Radicaal toepassen van nieuwe technieken

De overstap van fossiele brandstoffen naar andere energiebronnen dwingt de maritieme sector volgens Dokter tot radicaal toepassen van allerlei nieuwe technieken. En daarbij ziet Conoship een belangrijke rol voor zichzelf weggelegd.
Maar welke kant gaat het dan op en hoe ziet een schip er over tien jaar uit? Dokter wijst op een poster aan de muur van een coaster waar Conoship aan werkt: ‘Zo dus.’
De bulkcarrier vaart op LNG en heeft op het dek een tank voor de opslag van afgevangen CO2. Waar bijvoorbeeld weer synthetische brandstoffen mee gemaakt kunnen worden. Op het dek staat een aantal Econowind VentiFoils, rechtopstaande vleugelprofielen die voor extra windvoortstuwing zorgen, een vinding die door Econowind en Conoship is geperfectioneerd.

Batterijen voor de kortere afstanden

Maar het is ook weer geen standaardmodel, want schepen zullen volgens Conoship specifiek worden ontworpen voor hun vaargebied, dat weer bepaald wordt door de beschikbaarheid van een bepaalde brandstof.
Schepen op waterstof zullen varen daar waar waterstof beschikbaar is.
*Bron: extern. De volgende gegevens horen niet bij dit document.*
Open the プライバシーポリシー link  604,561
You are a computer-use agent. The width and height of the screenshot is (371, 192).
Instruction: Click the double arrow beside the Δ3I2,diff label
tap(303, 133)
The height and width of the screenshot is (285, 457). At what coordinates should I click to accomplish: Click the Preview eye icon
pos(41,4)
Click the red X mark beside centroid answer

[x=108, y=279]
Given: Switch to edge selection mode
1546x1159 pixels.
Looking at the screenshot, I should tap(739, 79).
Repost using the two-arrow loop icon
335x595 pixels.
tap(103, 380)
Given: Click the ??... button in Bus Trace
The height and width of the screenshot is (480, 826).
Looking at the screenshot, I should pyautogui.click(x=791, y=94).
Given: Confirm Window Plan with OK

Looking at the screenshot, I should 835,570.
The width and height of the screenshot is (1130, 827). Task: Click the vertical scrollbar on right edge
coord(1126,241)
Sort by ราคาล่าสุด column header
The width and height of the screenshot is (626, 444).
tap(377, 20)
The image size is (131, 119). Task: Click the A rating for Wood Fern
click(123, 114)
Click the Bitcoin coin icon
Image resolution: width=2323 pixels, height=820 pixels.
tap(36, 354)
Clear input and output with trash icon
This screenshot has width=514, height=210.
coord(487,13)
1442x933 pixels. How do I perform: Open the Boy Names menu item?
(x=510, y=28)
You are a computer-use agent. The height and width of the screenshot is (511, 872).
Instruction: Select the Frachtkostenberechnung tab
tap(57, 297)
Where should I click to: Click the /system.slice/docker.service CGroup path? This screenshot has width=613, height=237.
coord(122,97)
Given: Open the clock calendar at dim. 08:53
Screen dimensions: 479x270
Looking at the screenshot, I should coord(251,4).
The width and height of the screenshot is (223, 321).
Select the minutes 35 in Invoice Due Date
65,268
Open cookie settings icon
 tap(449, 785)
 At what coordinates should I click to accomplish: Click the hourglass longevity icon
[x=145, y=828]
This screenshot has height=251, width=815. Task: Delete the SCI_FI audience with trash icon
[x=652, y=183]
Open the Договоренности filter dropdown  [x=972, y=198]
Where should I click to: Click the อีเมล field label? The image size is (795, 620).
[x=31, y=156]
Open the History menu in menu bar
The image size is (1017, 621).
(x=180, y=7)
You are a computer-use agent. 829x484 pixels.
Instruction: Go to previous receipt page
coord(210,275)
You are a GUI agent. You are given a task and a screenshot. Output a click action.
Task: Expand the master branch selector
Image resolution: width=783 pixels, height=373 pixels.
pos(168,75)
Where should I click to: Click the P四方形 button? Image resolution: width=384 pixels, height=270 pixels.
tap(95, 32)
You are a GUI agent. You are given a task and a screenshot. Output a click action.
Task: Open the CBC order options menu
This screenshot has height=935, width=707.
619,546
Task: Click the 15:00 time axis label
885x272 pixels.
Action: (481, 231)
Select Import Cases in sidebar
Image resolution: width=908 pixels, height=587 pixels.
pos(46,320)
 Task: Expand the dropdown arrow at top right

Waar LNG, ammoniak of methanol voorhanden is zal dat de meest gebruikte brandstof zijn. Kleinere vrachtschepen kunnen op batterijen over de kortere afstanden varen.
‘Schepen zullen niet meer overal naar toe kunnen varen, wat betekent dat de logistieke keten geoptimaliseerd moet worden. Reders en verladers zullen afspraken moeten maken over waar een schip inzetbaar is’, zegt Dokter van Conoship.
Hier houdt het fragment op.